障害者雇用を行う時に、企業は障害に合わせた配慮を行う必要があります。一方で、障害者だから、配慮されるのは当然という態度を取られ、社内の雰囲気が悪くなった。どのように接したらよいのかという相談を受けることもあります。今回は、障害者雇用だから配慮されて当たり前と考えている障害者にどのように接したらよいのかを考えていきます。
障害者の合理的配慮は、すべて受け入れなければいけないのか?
障害枠で働く当事者の方から、障害者として採用されるので、自分の希望や要望は聞いてもらえて当然と感じている人に出会うことがあります。
特に、障害者雇用に長年取り組んでいたり、複数人雇用している企業などに就職した障害者の方からは、「障害者雇用に取り組んでいると聞いて入社したのに、あまり配慮がされていない」という話をよく聞きます。
このような障害者には、どのように対応したらよいのでしょうか。
まずは、合理的配慮について、企業側、障害当事者側の意見をお互いにしっかり話し合っておくことが大切です。
合理的配慮とは、平成28年に「障害者雇用促進法」の一部が改正されたときに定められたもので、障害者が職場で働くにあたり何らかの支障がある場合には、その支障を改善するための措置を講ずることを義務づけています。
ただし、合理的配慮とされる措置が事業主に対して過重な負担を及ぼすこととなる場合には除かれます。
合理的とは、「道理や論理にかなっているさま」や「むだなく能率的であるさま」を指します。ですから、合理的配慮を行なうために、事業活動に多大な影響が出る場合や、過度に社員の負担がかかる、費用負担が非常にかかる場合など明らかに対応することが困難な場合には、該当しません。
どの程度が過度な負担にあたるのかは、企業の規模や財務状況等により異なるため、一概にどこまでが合理的配慮に当たるかどうかは、状況に応じたものとなります。そのため障害の特性上必要な配慮であっても、受け入れ側の企業が大きな負担になる場合には該当しないこともあります。この判断は、各企業で行うことになります。
もし、障害者本人から申し出のあった配慮について、企業で対応できないことも生じてくることもあるでしょう。
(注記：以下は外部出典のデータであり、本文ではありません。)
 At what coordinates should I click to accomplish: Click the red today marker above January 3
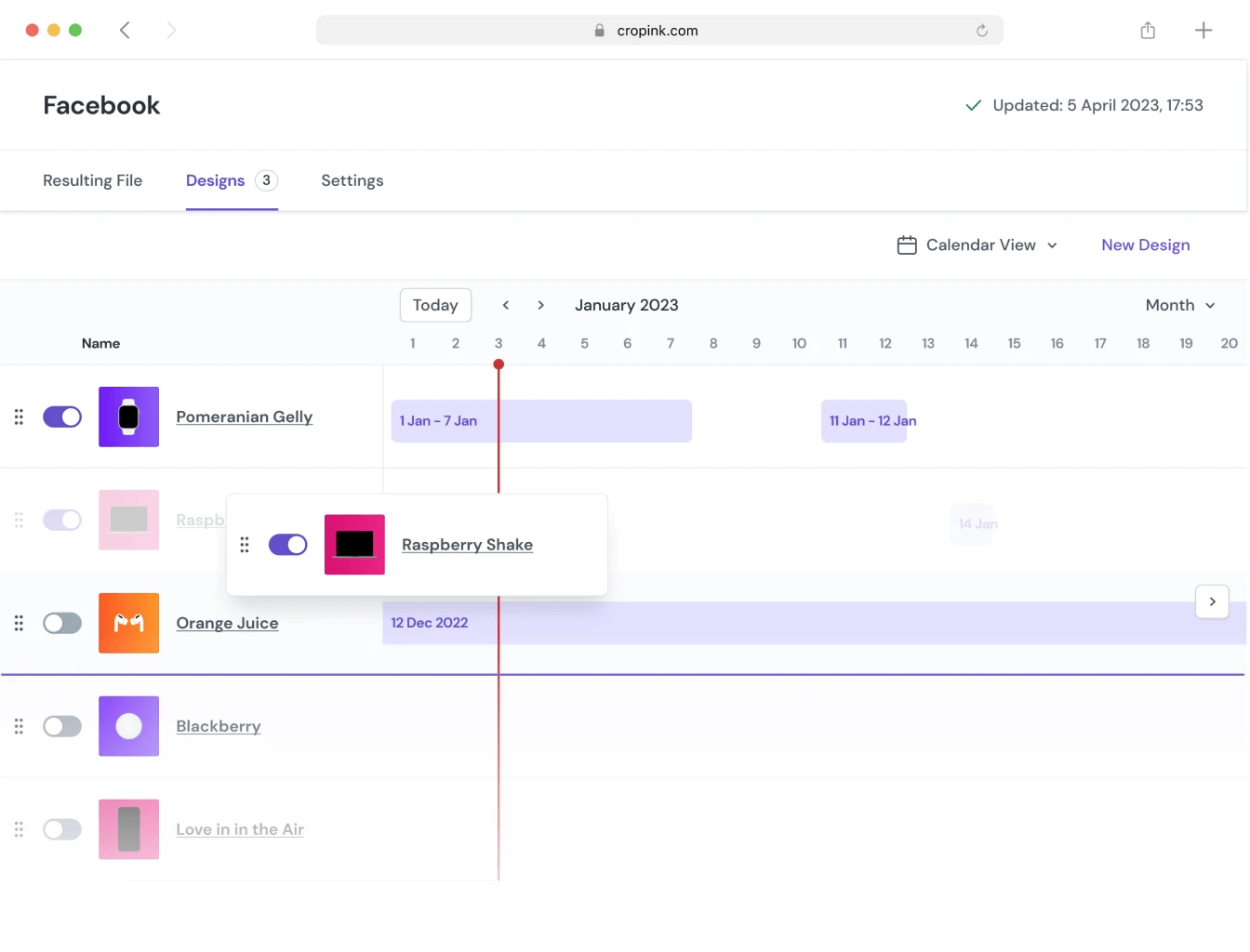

このような時には、どうしてできないのかを申し出のあった障害者本人へ説明する義務を果たす必要があります。
大事なのは伝えることではなく「伝わったかどうか」
説明をする時に気をつけておきたい点は、伝えることを目的とするのではなく、伝わったかどうかを確認することです。企業側として説明したから、障害者本人はわかっただろうと判断するのではなく、申し出のあった障害者本人が本当に理解しているのかまでを見るようにしてください。
合理的配慮でよく見るのが、企業側は説明したつもり(実際にはしっかり説明できていることも多い)でも、障害者本人には伝わっていなかった、または違ったニュアンスで受け止めていたという場合が少なくありません。障害者本人の申し出を検討した結果をわかりやすく伝えるとともに、企業側の意図が本人に伝わったのかを、しっかり確認することが必要です。
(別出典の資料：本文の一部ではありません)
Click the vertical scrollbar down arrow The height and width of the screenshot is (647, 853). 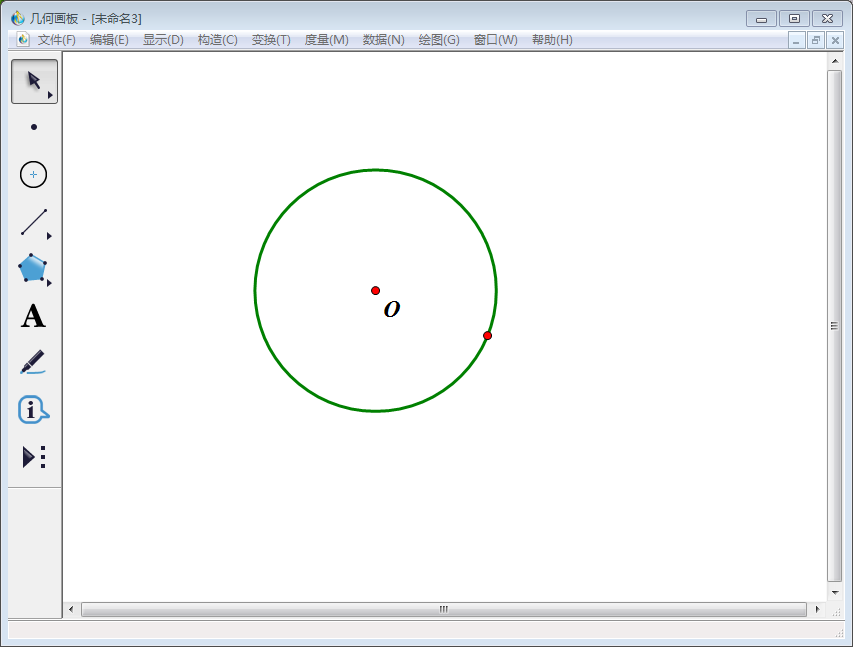click(x=835, y=592)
いくら伝えても、本人にその意図が伝わっていないのであれば、誤解を生み出す状況を作ってしまったり、誤解が生じたままになると信頼関係にかかわってくることもあります。
また、企業側が気を利かせて配慮しているつもりでも、それが伝っていないと、逆に捉えられることもあるので、コミュニケーションを十分に図るようにしてください。ある企業では、障害者社員が同じ部署に配属したほうが働きやすく、相談しやすいだろうと敢えて一緒の部署にしたものの、当事者にはその意図が伝わっておらず、逆に差別されていると感じている人もいました。
なお、合理的配慮については、厚生労働省から合理的配慮指針事例集が示されています。合理的配慮として想定される例や、障害別ごとにどのような対応ができるのかが書かれていますので、参考にするとよいでしょう。
また、障害者の中には、障害者枠で雇用されると、いろいろな面で配慮されると過度に期待するケースも見られます。障害者雇用といえども「雇用」ですので、仕事をして、それに見合うものが給与として支払われています。この基本を認識できていない場合には、「働く」とはどのようなことかを伝えることも必要です。
まとめ
障害者雇用だから配慮されて当たり前と考えている障害者にどのように対応すればよいのかを考えてきました。
まず、合理的配慮について、企業側、障害当事者側の意見をお互いにしっかり話し合っておくことが大切です。障害者の方から「障害者雇用に取り組んでいると聞いて入社したのに、あまり配慮がされていない」という話を聞くことがよくあります。このようなことが起こる原因はコミュニケーション不足です。時間を十分にとるようにしてください。
また、企業側は説明したつもりでも、障害者本人には伝わっていなかった、または違ったニュアンスで受け止めていたという場合も見られます。障害特性によっては、こちらの意図を同じように捉えるのが難しいこともありますので、企業側の意図が本人に伝わったのかを、しっかり確認することが必要です。いくら伝えても、本人にその意図が伝わっていないのであれば、誤解を生み出す状況を作ってしまうことを覚えておいてください。